Pick every line with "computer" from the material below.

==============================

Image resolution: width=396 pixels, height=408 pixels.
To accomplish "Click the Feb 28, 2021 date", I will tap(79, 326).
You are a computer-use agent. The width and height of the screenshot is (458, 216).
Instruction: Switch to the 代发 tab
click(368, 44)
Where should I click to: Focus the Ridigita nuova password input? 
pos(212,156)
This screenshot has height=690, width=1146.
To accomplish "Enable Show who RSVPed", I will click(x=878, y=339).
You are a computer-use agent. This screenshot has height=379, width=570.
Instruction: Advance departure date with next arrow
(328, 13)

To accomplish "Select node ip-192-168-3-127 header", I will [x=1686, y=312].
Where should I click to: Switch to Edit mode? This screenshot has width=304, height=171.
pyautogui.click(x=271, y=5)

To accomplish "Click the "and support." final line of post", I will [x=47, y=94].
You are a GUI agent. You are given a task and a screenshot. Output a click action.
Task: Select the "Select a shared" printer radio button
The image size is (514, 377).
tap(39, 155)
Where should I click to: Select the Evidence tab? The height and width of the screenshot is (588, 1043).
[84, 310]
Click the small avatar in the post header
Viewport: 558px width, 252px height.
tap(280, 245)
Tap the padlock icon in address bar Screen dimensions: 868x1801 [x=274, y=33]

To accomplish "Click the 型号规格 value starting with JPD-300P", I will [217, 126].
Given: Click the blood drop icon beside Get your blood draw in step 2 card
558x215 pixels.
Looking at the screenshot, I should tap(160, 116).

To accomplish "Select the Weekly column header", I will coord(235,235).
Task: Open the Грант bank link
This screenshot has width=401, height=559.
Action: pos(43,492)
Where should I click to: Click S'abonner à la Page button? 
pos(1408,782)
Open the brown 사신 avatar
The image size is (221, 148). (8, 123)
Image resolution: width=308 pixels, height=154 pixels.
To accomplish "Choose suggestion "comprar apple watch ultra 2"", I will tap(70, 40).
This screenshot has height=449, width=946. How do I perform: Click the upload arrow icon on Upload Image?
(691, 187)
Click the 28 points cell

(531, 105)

==============================

## SOLUTION TO THIS PROBLEM
You are a computer-use agent. The width and height of the screenshot is (458, 216).
You are a computer-use agent. This screenshot has height=379, width=570.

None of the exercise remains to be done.